There is a common scripture that appears at this time of the year, remember it is still Christmas.
Titus 2:11-14 NIV
For the grace of God has appeared that offers salvation to all people. It teaches us to say “No” to ungodliness and worldly passions, and to live self-controlled, upright and godly lives in this present age, while we wait for the blessed hope—the appearing of the glory of our great God and Savior, Jesus Christ, who gave himself for us to redeem us from all wickedness and to purify for himself a people that are his very own, eager to do what is good.
Scholars say that “teaches” is the start of a purpose clause. Luther got it. Some modern translations don’t.

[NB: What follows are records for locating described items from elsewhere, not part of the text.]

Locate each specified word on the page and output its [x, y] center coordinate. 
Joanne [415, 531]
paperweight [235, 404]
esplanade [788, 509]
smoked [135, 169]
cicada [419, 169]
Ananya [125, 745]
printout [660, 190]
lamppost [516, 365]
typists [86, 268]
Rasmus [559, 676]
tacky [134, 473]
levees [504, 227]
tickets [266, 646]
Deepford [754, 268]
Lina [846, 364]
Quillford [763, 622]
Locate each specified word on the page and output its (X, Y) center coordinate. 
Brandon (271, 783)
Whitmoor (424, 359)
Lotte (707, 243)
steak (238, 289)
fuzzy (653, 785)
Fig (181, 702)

The grace of God, saving all men, has appeared, teaching us; its purpose is that, denying, etc.” That purpose clause allows us to see God’s plan is not simply to produce a paper transaction on a heavenly ledger, but to achieve reactions and changes in human lives here and now. As one scholar has said, “He is a Fruitgrower and His purpose is to raise crops (John 15); He is a Salvager of bad instruments and His purpose is that these instruments do the job for which He originally designed them (Eph.2:1O). The purpose clause in v.14 allows us to peer deep into the heart of Christ and see that when He died for us on the Cross, it was His purpose to redeem us and to fit us out for good works. Hence the preacher preaches the Word with that purpose (d. 2 Tim. 3: 17 ); Christians go to their Baptism with that purpose.” *The good works we do are still God’s handiwork for us to walk in. They don’t earn us salvation they are the purpose for which we are saved.